Items from a dataset:
####################

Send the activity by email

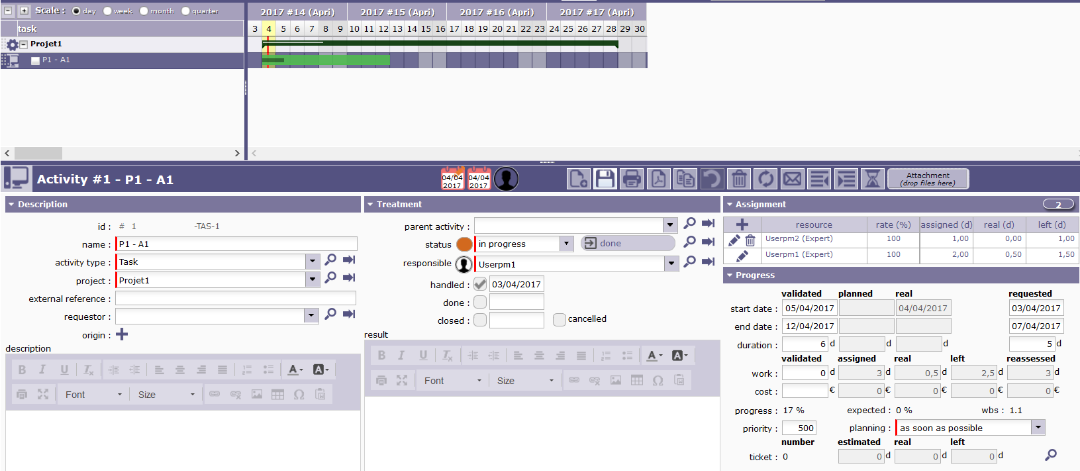793,179
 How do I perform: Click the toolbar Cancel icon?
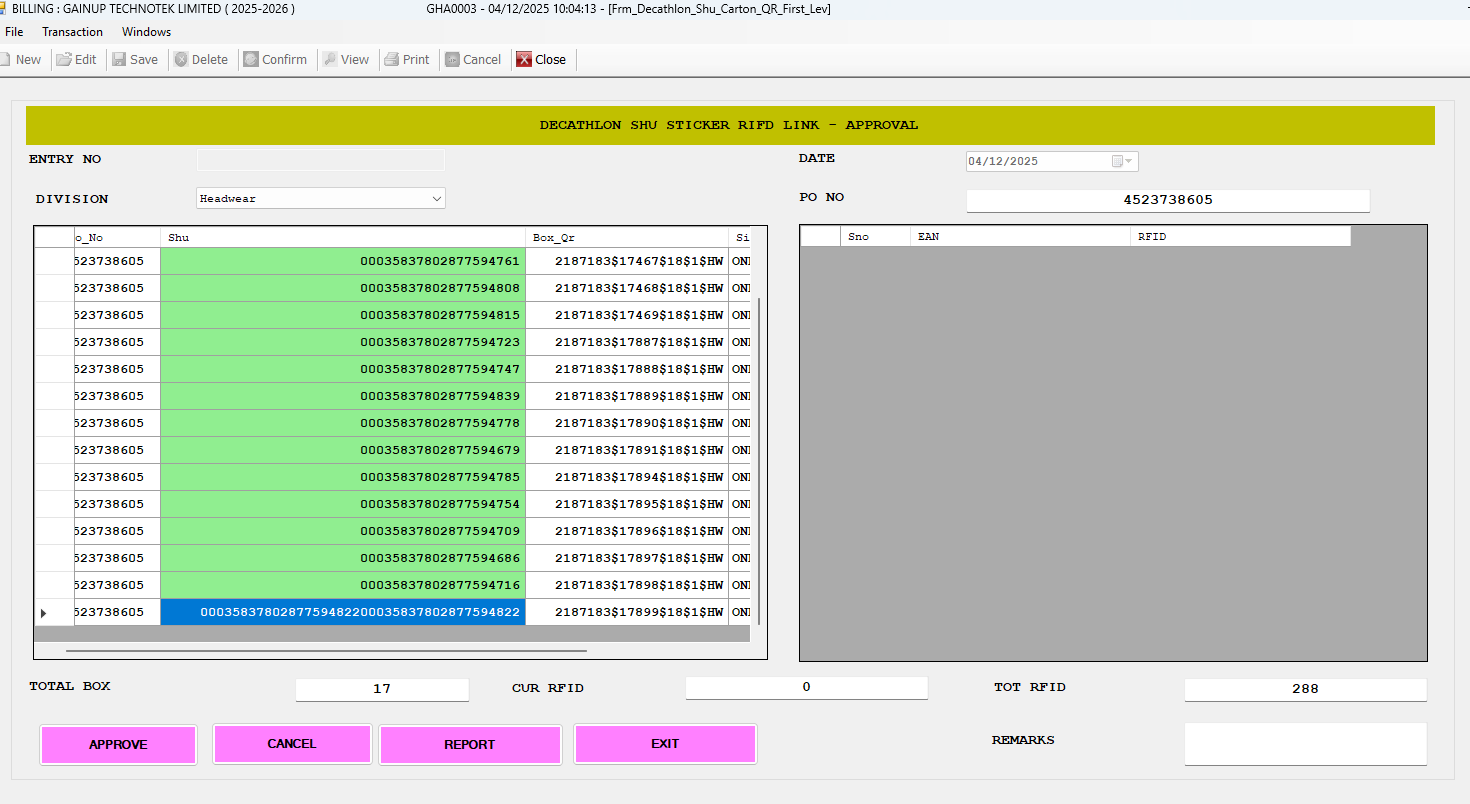coord(452,60)
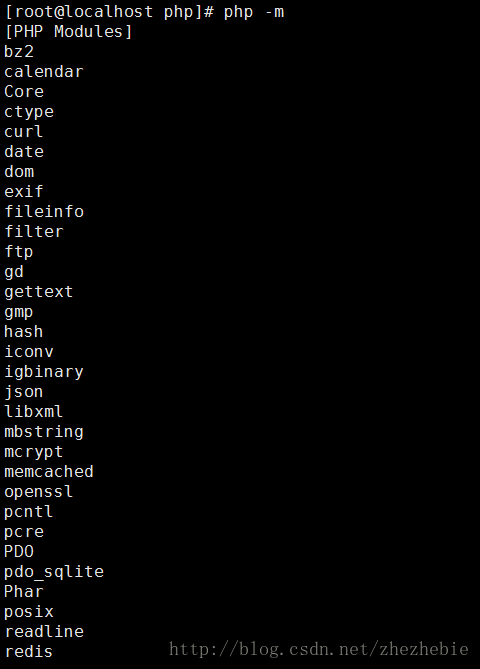Click the memcached module entry
The height and width of the screenshot is (669, 480).
pyautogui.click(x=49, y=472)
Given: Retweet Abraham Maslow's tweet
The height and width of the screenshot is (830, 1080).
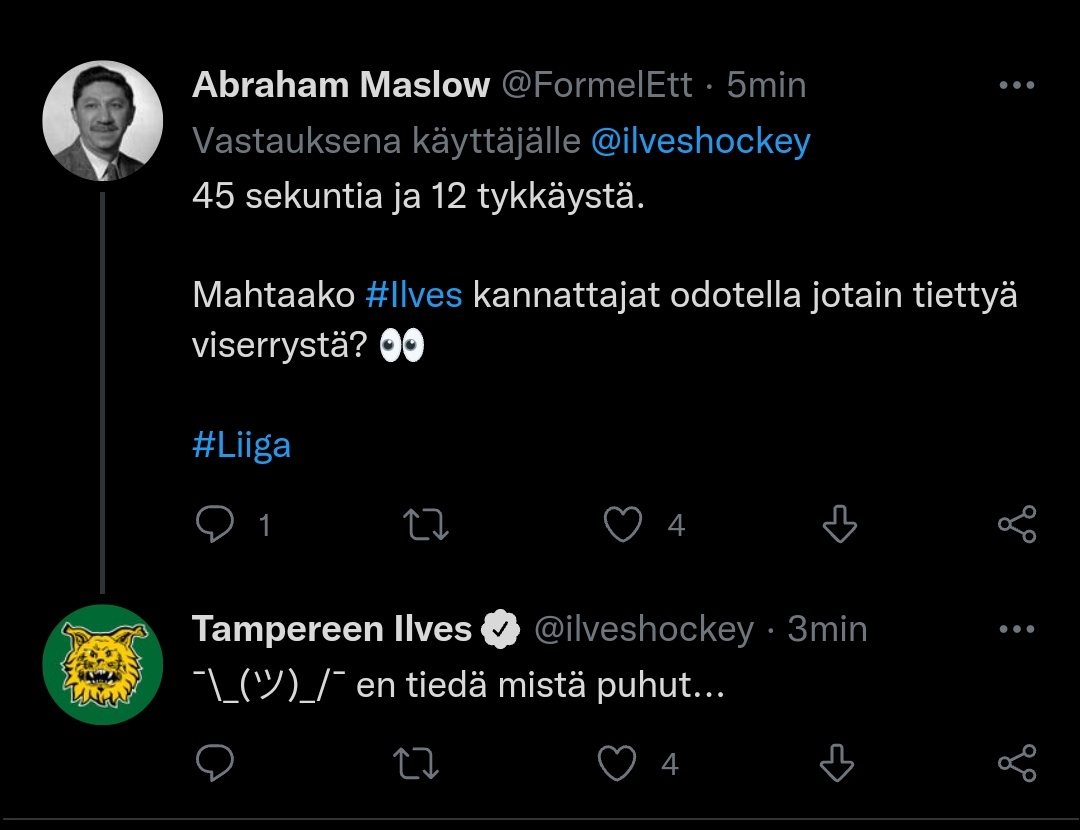Looking at the screenshot, I should tap(424, 524).
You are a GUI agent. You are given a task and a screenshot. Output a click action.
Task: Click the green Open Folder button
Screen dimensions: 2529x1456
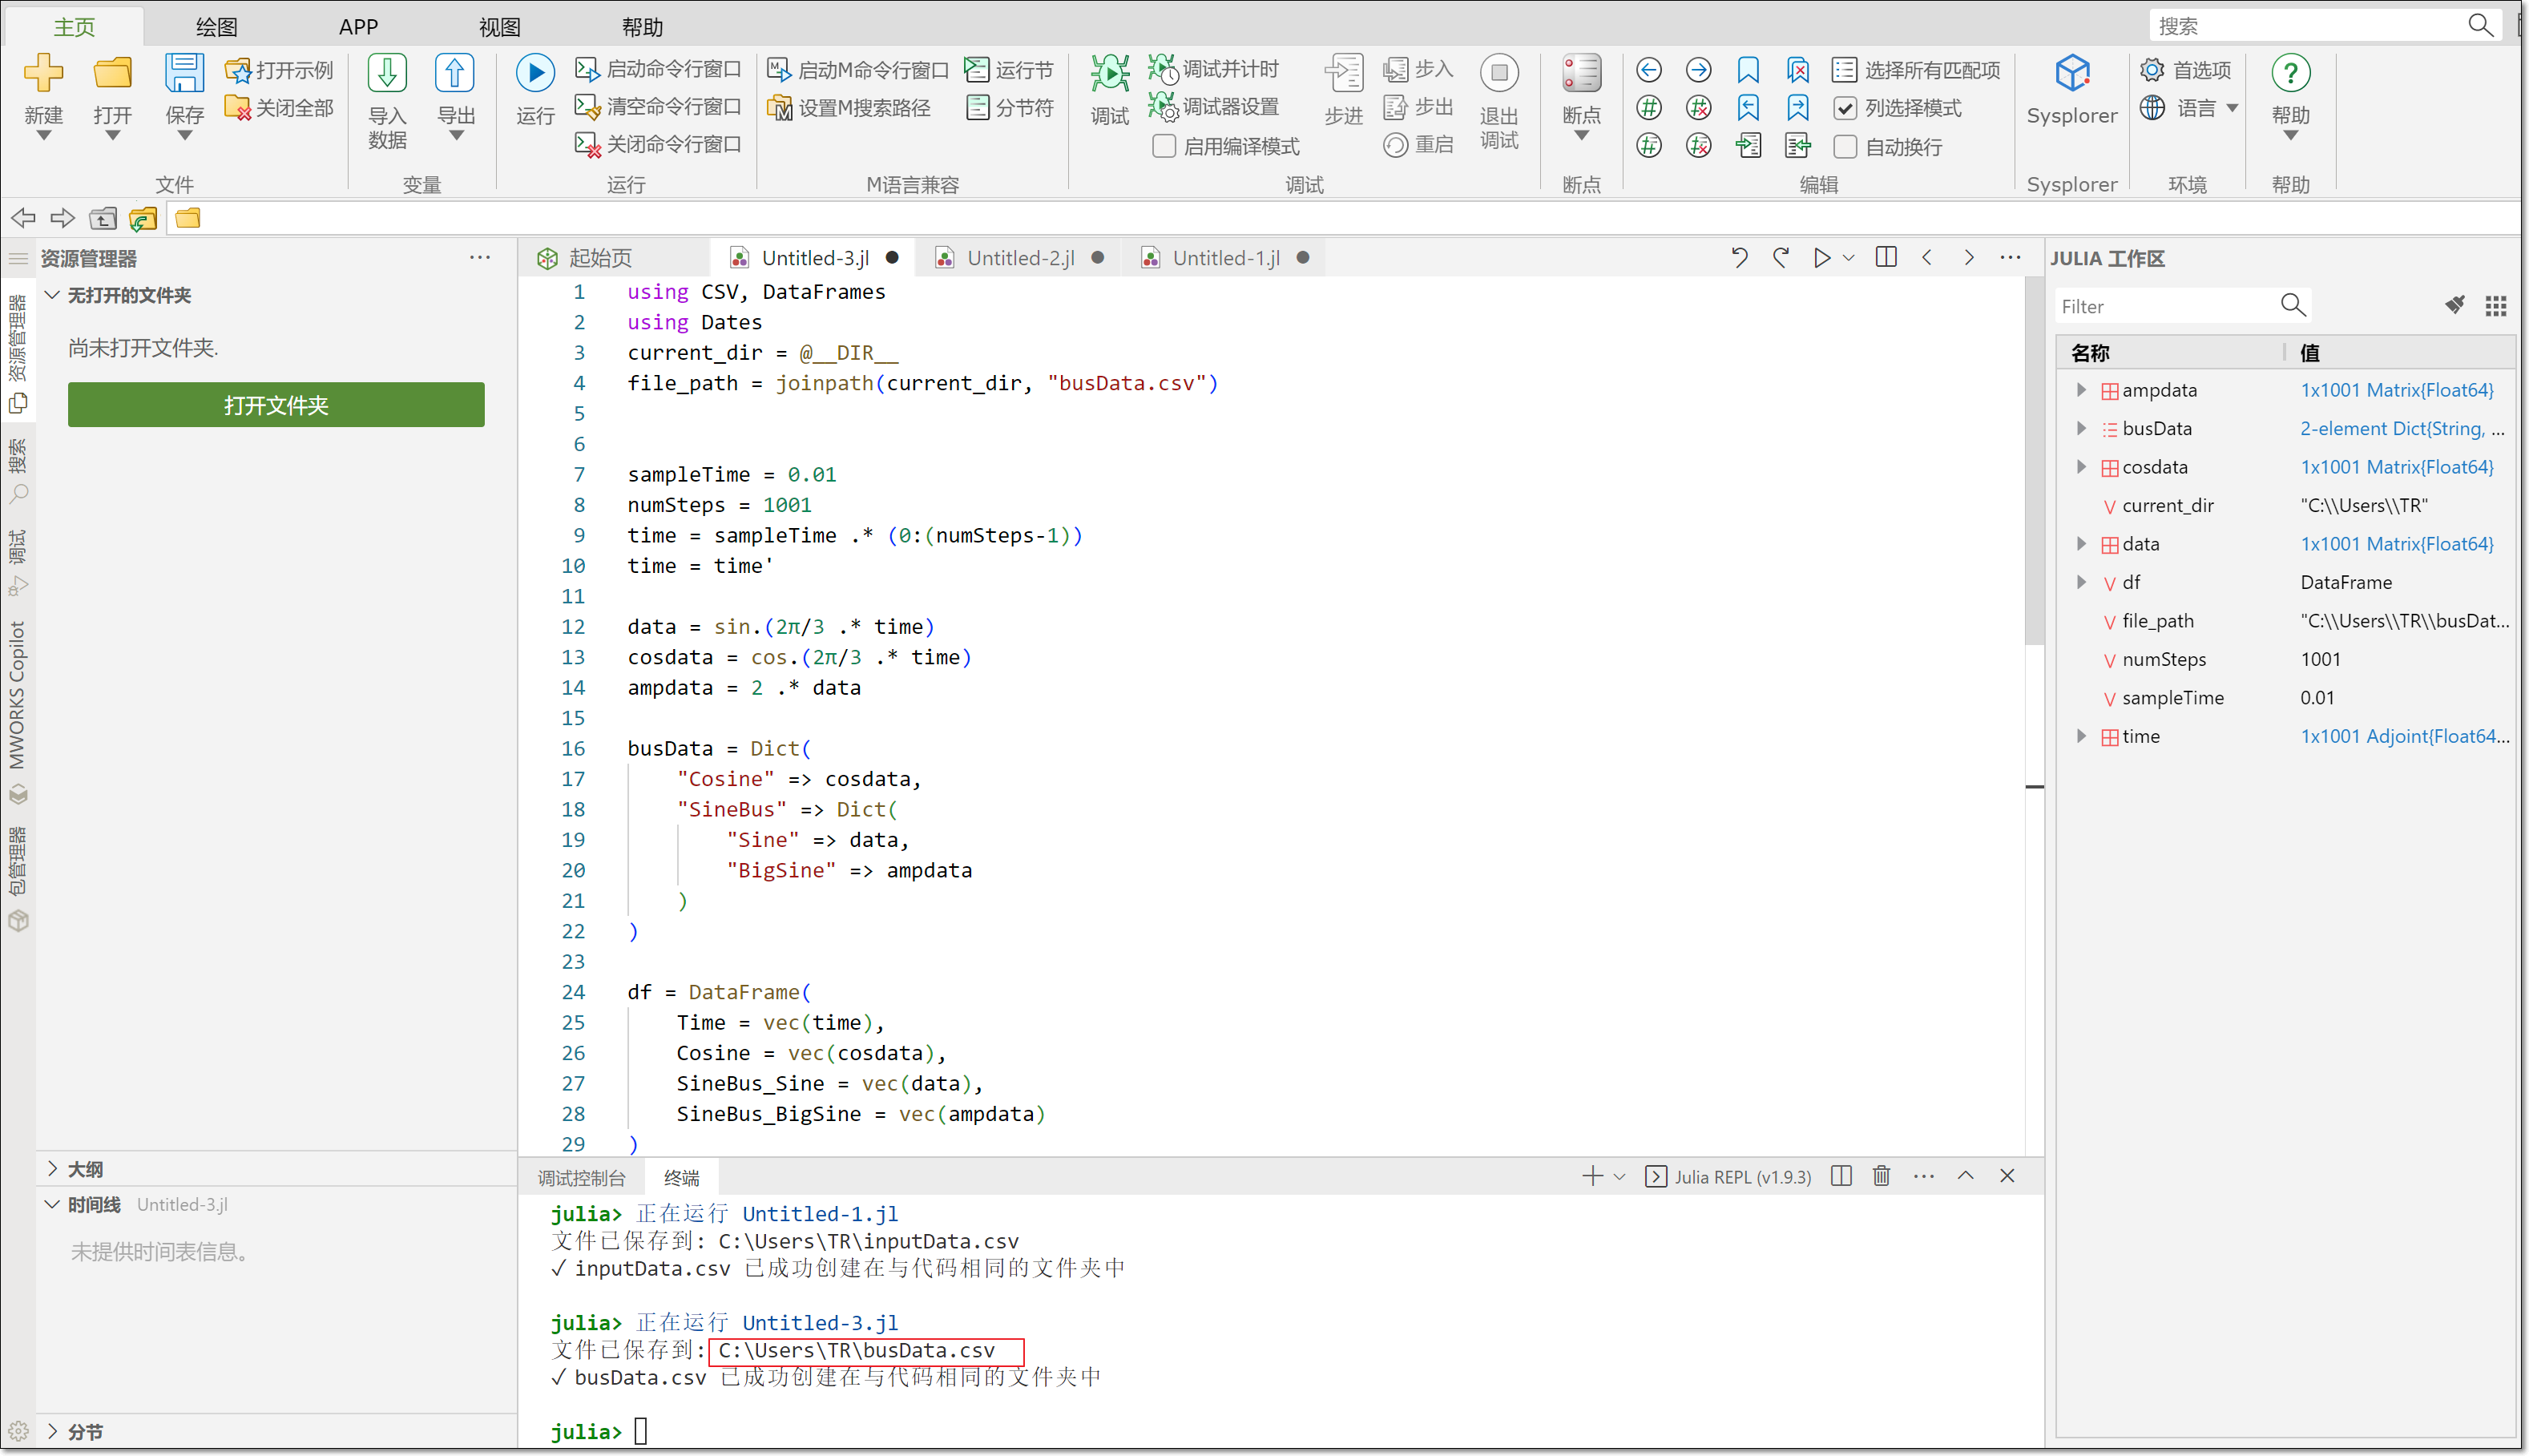[x=276, y=405]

####################

» Task description:
Write out each line of the items above word for word, omitting the pictures.

» Response to this exercise:
Send the activity by email

793,179
 How do I perform: Click the toolbar Cancel icon?
coord(452,60)
Click the memcached module entry
The height and width of the screenshot is (669, 480).
pyautogui.click(x=49, y=472)
Given: Retweet Abraham Maslow's tweet
The height and width of the screenshot is (830, 1080).
Looking at the screenshot, I should tap(424, 524).
You are a GUI agent. You are given a task and a screenshot. Output a click action.
Task: Click the green Open Folder button
Screen dimensions: 2529x1456
[x=276, y=405]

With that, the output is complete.